In subgroup analyses, based on BMI categories, we found that metformin significantly lowered A4 and tended to lower T levels among women with BMI ˂ 30 kg/m2. In a Cochrane meta-analysis, metformin demonstrated a stronger T-lowering effect on nonobese, nonpregnant women with PCOS compared with obese nonpregnant PCOS women (34, 35). This effect is most probably due to metformin inhibiting HSD3B2 and 17,20 lyase activity of CYP17A1. The same mechanism may be applicable for the pregnant state.

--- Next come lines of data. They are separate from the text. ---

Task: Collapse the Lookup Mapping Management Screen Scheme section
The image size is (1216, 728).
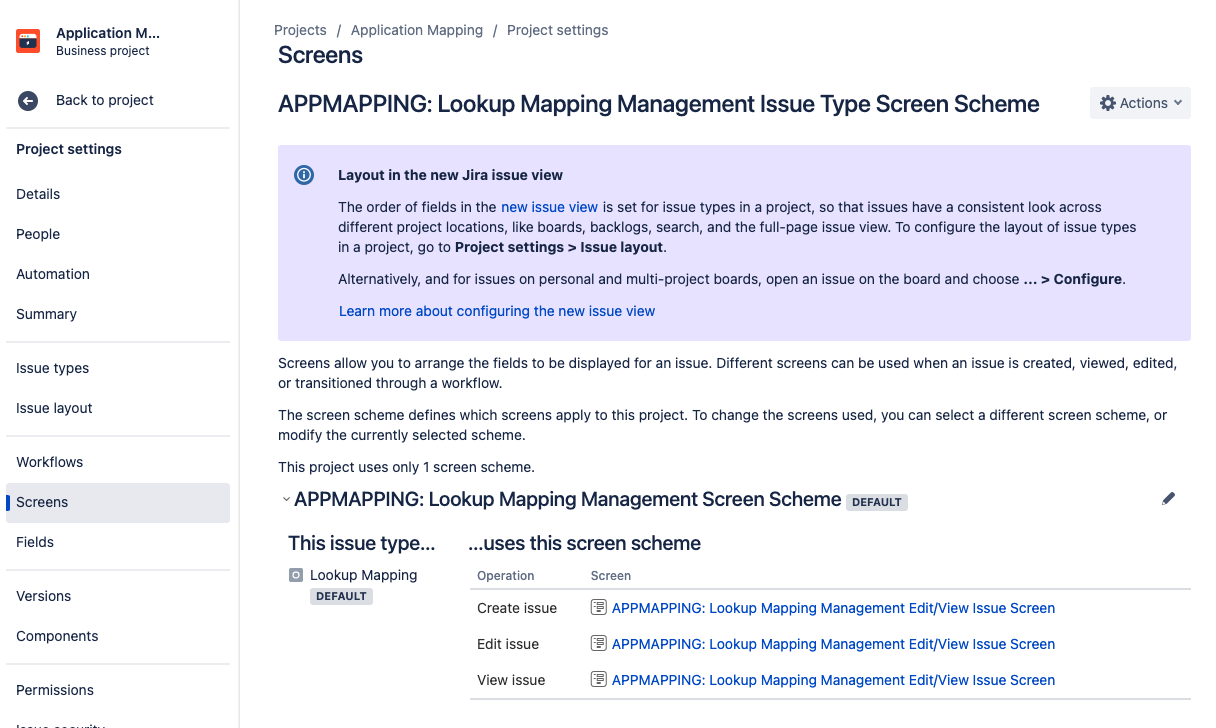Action: coord(285,499)
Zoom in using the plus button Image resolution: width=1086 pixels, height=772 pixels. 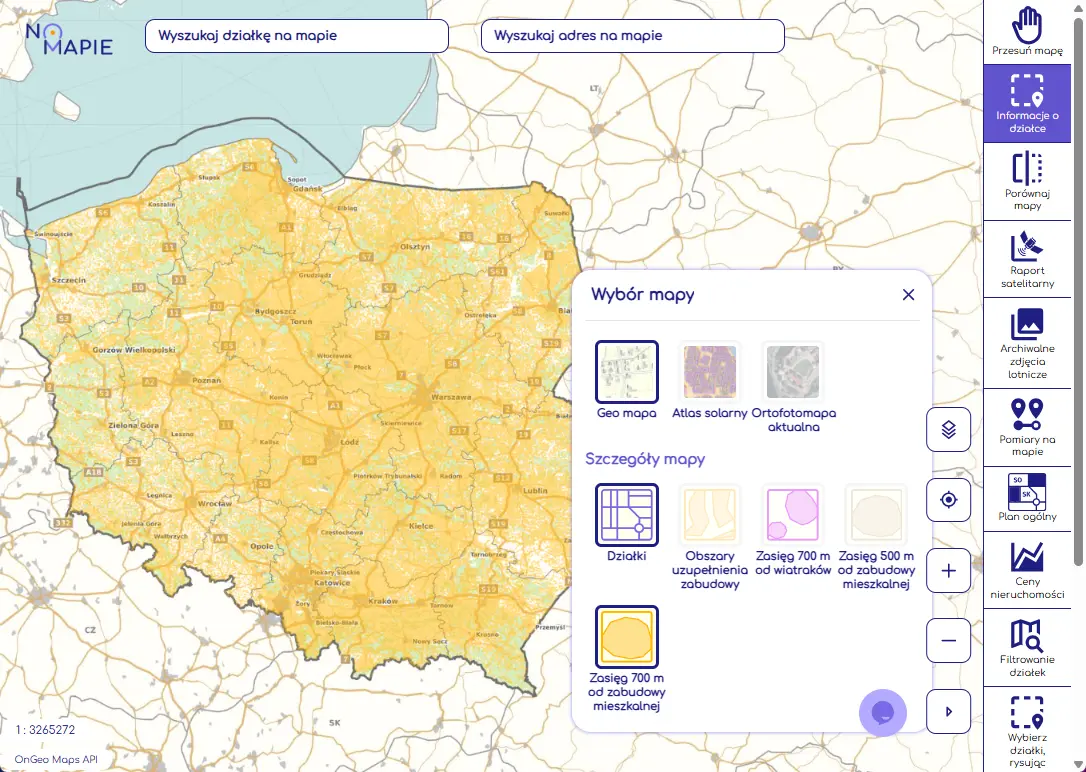pos(948,570)
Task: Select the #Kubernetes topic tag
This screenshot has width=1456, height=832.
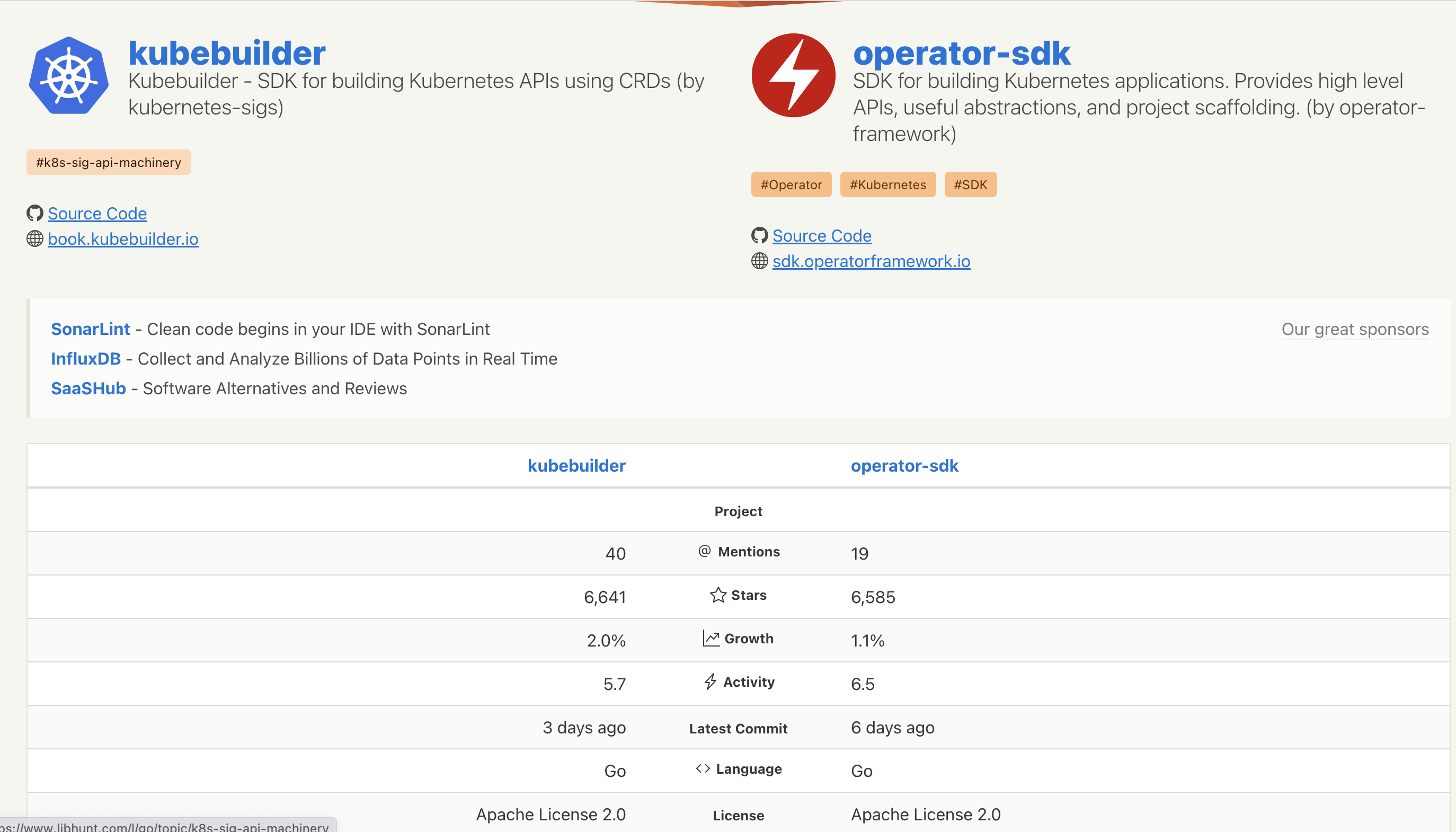Action: pyautogui.click(x=887, y=184)
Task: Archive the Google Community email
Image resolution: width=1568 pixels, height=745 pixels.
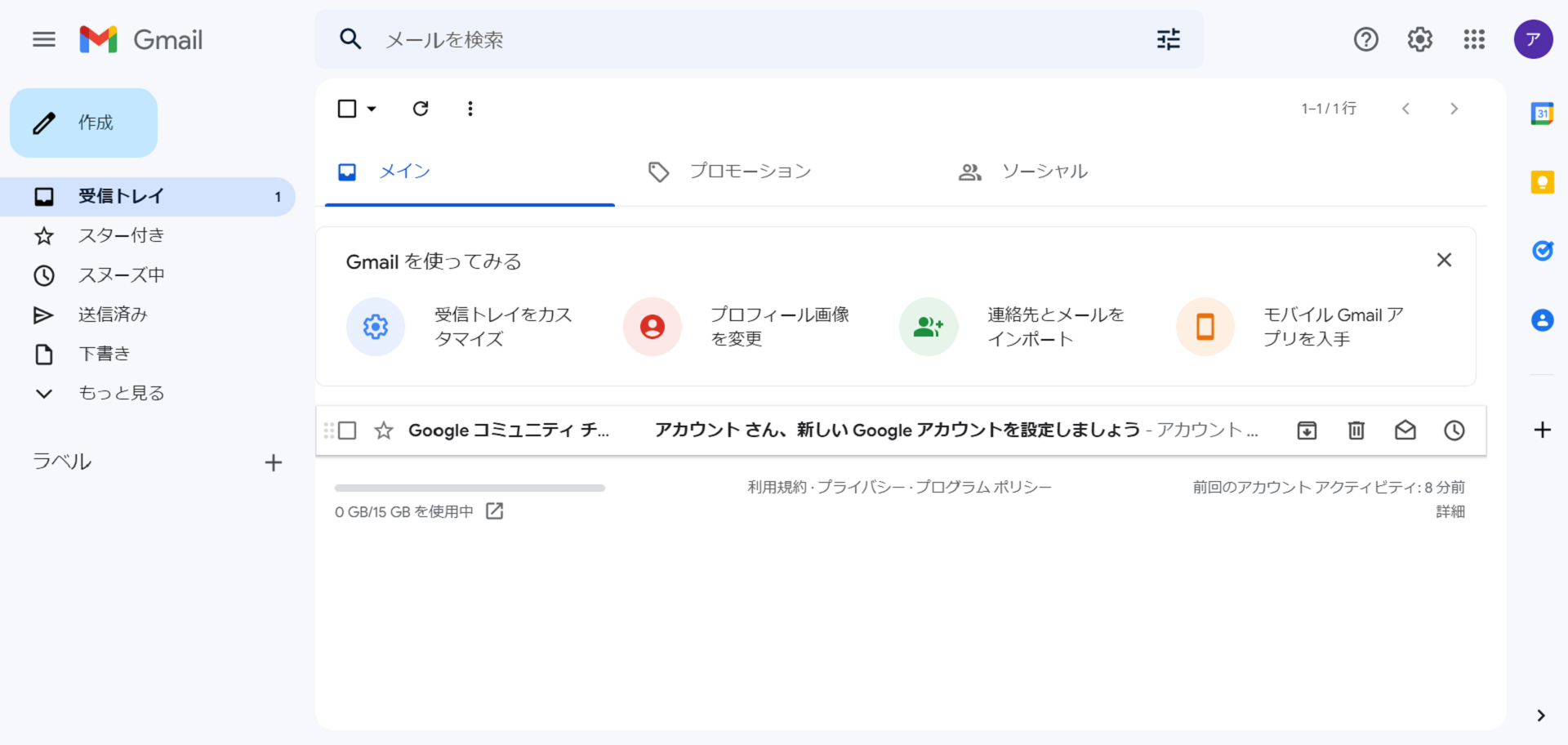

Lower plasma and tissue concentrations of metformin in obese women with PCOS may contribute to its obesity-diminished impact, due perhaps, in part, to an unvarying and not body mass index-corrected metformin dosage given to all participants.

Fetal sex

Women with PCOS, pregnant with either a male or a female fetus, had similar A4, T, and FTI through pregnancy. This is consistent with an earlier study that reported similar levels of Dehydroepiandrosteron, T, SHBG, FTI, and T at delivery for 20 pregnant women with PCOS who gave birth to 14 girls and 6 boys (27). Surprisingly, we show that the introduction of metformin only lowered A4 and T levels in mothers carrying a male fetus, but had no effect on mothers carrying a female fetus. Whether, or to what extent, decreased A4 and T levels are reflected in fetal circulation is not known. The finding of lowered androgen levels in pregnancies with male fetuses, when metformin is introduced, should be interpreted with great caution, due to reduced sample size of the subgroup analyses and borderline P-values. While contributions of the sex of fetus to differential maternal hormonal responses to metformin were unanticipated, human male fetuses can exhibit more severe placental histopathological lesions than found in females (36). Sex differences have been found in human placental perinatal responses (37), and placental epigenomic and transcriptomic profiles vary by fetal sex (38).

Strengths and limitations

A strength of this study is the placebo-controlled randomized controlled trial design and the large number of PCOS participants. The trial was performed during routine clinical practice, and participants were representative for the population of women with a known diagnosis of PCOS. The longitudinal measurements of androgens throughout pregnancy is also a strength, including the re-analysis of samples with highly specific liquid chromatography-mass spectrometry. Adherence to study medication during pregnancy was high, and the original study was conducted in accordance with “Good Clinical Practice Principles” (24). A limitation of this study includes limited quantitative assessments of maternal steroid hormones. It would have been useful to quantify other androgens and steroid sex hormones through pregnancy. In addition, the control group lacked serum samples from the third trimester of pregnancy and gestational time points for serum sampling from controls and PCOS women were not identical. The statistics used, however, together with the presentation of data from healthy controls, provided quantitative and a visual understanding of between-group differences.

Conclusion

The present study confirms that circulating maternal androgen levels are higher in PCOS compared with healthy pregnant women. Metformin had no effect on maternal androgens in PCOS pregnancies. In subgroup analyses, however, a modest androgen-lowering effect was observed in nonobese, pregnant women with PCOS and in those carrying a male fetus. It is not known whether the androgen-lowering effects of metformin also occur in the fetal circulation.